WHEREAS, on or about December 17, 2012, the Company and Parent entered into an Agreement of Merger and Plan of Reorganization (the “Agreement”) whereby a to be formed subsidiary of the Parent (“Acquisition Corp.”) would merge with and into the Company upon the terms and conditions set forth in the Agreement; and
WHEREAS, the Agreement anticipated that immediately following the Closing (as defined in the Agreement), Parent (as it will exist as of the closing of the Merger) will sell up to 300 of its Units, with each “Unit” consisting of 10,000 shares of its preferred stock for $1.00 and 10,000 shares of its common stock for $.01, for a purchase price of $1.01 per Unit, in a private placement offering to accredited investors (the “Private Placement”) for the purpose of financing the ongoing business and operations of the Parent and the Surviving Corporation (as defined in the Agreement) following the Merger; and
WHEREAS, the Agreement anticipated that Parent would make a bridge loan to the Company of up to $2,000,000 with an initial funding of $750,000 (the “Bridge Loan”) with the Company receiving the initial maximum amount of $750,000 upon the terms and conditions set forth in the Bridge Loan documents; and
WHEREAS, the Agreement provided that contemporaneously with the Closing (as defined in the Agreement), Parent would contribute $2,000,000 to the Surviving Corporation, and the Surviving Corporation would use the proceeds to pay off the Bridge Loan and/or for working capital needs of the business; and
WHEREAS, on or about March 15, 2013, the Company and the Parent entered into a Bridge Loan Modification and Ratification Agreement, which modified the Bridge Loan and related documents as set forth in the Bridge Loan Modification and Ratification Agreement;
WHEREAS, on or about August 5, 2013, the Company and Parent entered into a Second Bridge Loan Modification and Ratification Agreement, which modified the Bridge Loan and Bridge Loan Modification and Ratification Agreement and related documents as set forth in the Second Bridge Loan Modification and Ratification Agreement and the Company issued to Parent a new 814% Secured Promissory Note in the original principal amount of $550,000 (the “New Note”); and
WHEREAS, Parent and the Company wish to amend the Agreement as hereinafter set forth.

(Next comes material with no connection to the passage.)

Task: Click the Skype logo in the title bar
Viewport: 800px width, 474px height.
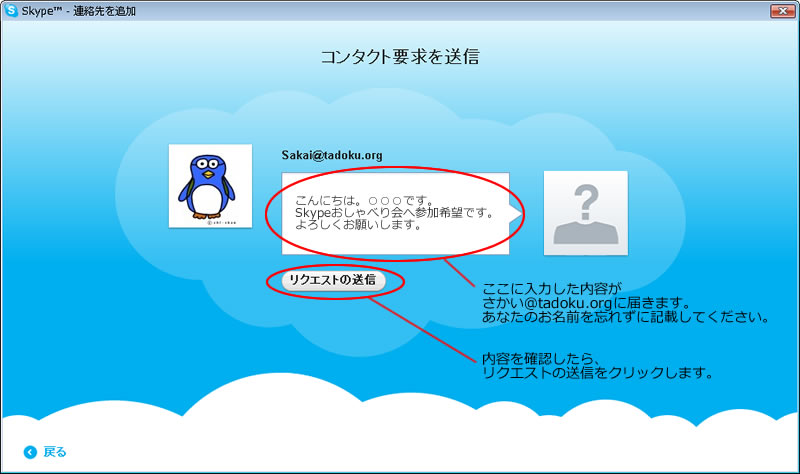Action: pyautogui.click(x=11, y=11)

NOW, THEREFORE, in consideration of the foregoing premises and for other good and valuable consideration, the receipt and sufficiency of which are hereby acknowledged, the parties hereby covenant and agree as follows:
1. Unless defined differently herein, all capitalized terms in this First Amendment shall have the same meaning as they have under the terms of the Agreement.
2. Parent shall no longer be obligated to sell the Units in the Private Placement.
3. Contemporaneously with the Closing (as defined in the Agreement), Parent will contribute a noninterest bearing note in such form and substance as is reasonable satisfactory to Parent (the “Parent Note”), to the Surviving Corporation in lieu of the $2,000,000 cash contribution set forth in the Agreement. The initial principal balance of the Parent Note shall be equal to $2,000,000 less the following amounts to be funded or previously funded by Parent:
(a) The outstanding balance of principal, accrued interest and other amounts then due and owing under the terms of that certain 814% Secured Promissory Note with an original principal amount of $750,000 made by Company in favor of Parent as of October 22, 2012 and as amended from time to time (the “Original Note”).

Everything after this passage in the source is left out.